The Getup: Anna Sui silk dress with yellow rose print, ivory slip with antique lace trim, moss green cashmere ballet shrug,
green Charlotte Ronson platforms, gold teardrop earrings

When it came to the subject of Janie Farrish, Evan was oddly mute. In fact, the more questions Charlotte asked, the more he
seemed to clam up. By the time she got down to the final three, his answers had devolved into something close to caveman grunts.

Charlotte: Did you flirt with her?

Evan: Ayanug.

Charlotte: Do you think she’s pretty?

Evan: Ayanug.

Charlotte: You didn’t
kiss
her, did you?

Evan: Gog! Wudjujusleemeyuhlone?

Fortunately, in addition to French, Charlotte was fluent in caveman. She understood Evan perfectly. Her brother not only found
Janie attractive, he
liked
her. Which meant Janie Farrish singlehandedly achieved the dream of every girl at Winston Prep. (Every girl except Charlotte,
of course.) Kate had been after Evan since she was old enough to walk. Laila amassed a not-so-secret collection of his old
boxer shorts. And, three years ago, when Evan first left Winston to attend boarding school in New Hampshire, Aiden Reese cried
until she lost her voice.

Charlotte felt optimistic. Janie must have gleaned Evan’s feelings by now, which meant, most likely, her Ugly Duckling Complex
was slowly, surely on its way out. All Charlotte had to do now was swoop in and seal the deal. She would laugh at Janie’s
jokes. She would compliment her shoes. She would ask her what shampoo she used. The goal was to boost confidence levels to
an all-time high. If she played her cards right, Janie’s grudge would be ancient history by lunch.

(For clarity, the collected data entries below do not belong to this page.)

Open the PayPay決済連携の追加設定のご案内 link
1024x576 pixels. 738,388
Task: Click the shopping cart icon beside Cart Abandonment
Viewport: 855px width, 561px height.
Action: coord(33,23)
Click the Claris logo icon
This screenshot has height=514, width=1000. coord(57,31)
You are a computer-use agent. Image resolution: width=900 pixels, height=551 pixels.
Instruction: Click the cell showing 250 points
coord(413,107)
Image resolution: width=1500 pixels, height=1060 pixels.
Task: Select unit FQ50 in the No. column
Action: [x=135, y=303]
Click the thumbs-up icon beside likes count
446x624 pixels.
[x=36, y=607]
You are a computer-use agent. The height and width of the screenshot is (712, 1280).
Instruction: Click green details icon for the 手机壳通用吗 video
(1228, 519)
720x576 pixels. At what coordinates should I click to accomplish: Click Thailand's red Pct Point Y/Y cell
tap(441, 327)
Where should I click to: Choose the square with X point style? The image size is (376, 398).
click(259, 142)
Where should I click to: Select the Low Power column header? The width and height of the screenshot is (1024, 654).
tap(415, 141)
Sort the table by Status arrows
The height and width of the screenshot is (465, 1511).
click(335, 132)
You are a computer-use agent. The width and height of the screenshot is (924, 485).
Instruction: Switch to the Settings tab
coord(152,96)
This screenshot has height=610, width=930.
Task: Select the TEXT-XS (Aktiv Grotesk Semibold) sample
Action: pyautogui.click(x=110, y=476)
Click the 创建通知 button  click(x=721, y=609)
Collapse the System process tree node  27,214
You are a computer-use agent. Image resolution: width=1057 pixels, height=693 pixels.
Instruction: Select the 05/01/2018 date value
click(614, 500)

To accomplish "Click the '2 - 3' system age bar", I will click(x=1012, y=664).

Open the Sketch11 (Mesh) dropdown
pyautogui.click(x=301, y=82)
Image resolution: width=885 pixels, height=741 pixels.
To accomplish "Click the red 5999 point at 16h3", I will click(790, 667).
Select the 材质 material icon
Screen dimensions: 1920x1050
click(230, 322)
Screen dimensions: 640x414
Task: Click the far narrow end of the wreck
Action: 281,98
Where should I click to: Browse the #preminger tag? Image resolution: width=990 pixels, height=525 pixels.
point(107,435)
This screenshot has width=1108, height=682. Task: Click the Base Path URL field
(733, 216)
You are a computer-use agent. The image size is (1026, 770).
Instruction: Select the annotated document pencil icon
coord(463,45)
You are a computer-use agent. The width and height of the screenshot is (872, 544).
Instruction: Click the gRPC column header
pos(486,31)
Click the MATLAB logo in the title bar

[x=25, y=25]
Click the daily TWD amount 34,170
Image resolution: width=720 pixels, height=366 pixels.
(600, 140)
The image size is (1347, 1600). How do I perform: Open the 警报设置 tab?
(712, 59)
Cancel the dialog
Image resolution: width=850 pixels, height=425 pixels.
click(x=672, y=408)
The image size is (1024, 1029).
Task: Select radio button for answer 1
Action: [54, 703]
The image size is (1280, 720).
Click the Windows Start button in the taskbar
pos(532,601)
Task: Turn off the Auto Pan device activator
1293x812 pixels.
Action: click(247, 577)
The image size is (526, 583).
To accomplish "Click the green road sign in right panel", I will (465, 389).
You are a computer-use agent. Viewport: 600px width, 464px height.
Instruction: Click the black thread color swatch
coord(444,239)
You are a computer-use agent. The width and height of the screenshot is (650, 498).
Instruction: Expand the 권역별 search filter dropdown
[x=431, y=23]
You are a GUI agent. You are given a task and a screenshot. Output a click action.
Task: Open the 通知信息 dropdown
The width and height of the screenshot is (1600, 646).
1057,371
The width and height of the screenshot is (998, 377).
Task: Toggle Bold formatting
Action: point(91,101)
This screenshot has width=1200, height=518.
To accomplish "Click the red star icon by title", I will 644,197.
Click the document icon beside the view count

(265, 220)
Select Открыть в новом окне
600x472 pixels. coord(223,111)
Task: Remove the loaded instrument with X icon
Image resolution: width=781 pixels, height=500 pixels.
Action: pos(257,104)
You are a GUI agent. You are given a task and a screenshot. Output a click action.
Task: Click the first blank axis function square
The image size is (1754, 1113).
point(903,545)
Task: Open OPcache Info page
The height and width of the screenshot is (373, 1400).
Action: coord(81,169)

Charlotte arrived at school in a tight, high-waisted Anna Sui dress with a handmade print of bright yellow roses. She had
cut the roses from the border of an antique tablecloth, then — with painstaking patience — embroidered them into the dress.
The occasional flower she adorned with a silver sequin, creating the effect of morning dew. Charlotte liked to redefine her
clothes with a personal touch. That way everything she wore was one of a kind.

According to her research, yellow roses symbolize new beginnings, forgiveness, and friendship. Charlotte got out of her cream-colored
Jaguar, her cheeks flushed with anticipation. If Janie forgave her by lunch, she and Jake could take their relationship to
the next level as early as fourth period. The mere thought filled Charlotte to the brim. She twirled into a little pirouette,
right there in the middle of the Showroom.

But then something happened.

Charlotte spotted Jake by the Winston Willows and threw him a wave — a wave so great and sweeping and joyous that, for a moment,
her hand became her heart. When her hand opened up, so did her heart. When her hand flew around, so did her heart. And together
they were bursting: hello, hello, a million times hello!

But Jake didn’t wave back. He took one look, sidestepped into the locker jungle, and disappeared from view.

If he was trying to be funny, Charlotte forgot to laugh.

She lowered her hand to her side. Her friends bit their lips in that
sucks-to-be-you
way.

“What?”
Charlotte snapped.

“Nothing,” they chirped together.

“Maybe he just didn’t see you,” Kate offered, her lips twitching into a smile. She quickly hid her mouth behind her hand.

“Of
course
he didn’t see me.” Charlotte frowned, smoothing the skirt of her silk dress. “The sun was totally in his eyes.”

Two hours later, they crossed paths in the Breezeway, but while Charlotte smiled and slowed down, Jake just
kept on going.
“Hey.” He cleared his throat, turning to face her. But still he kept on walking, one foot behind the other, stumbling backward
— as if sucked into a vacuum. “I’m . . . I have to . . .” He pointed his thumb behind his shoulder. Charlotte stared. Last
night, after they kissed (that first heart-stopping, laundry room kiss!), Jake had put his hand to the side of her face. He’d
slid his thumb along the arc of her eyebrow, down the slope of her cheek until, finally, achingly, he’d found her mouth. Charlotte
could still taste his thumb on her lips.

And now he was pointing it toward the door?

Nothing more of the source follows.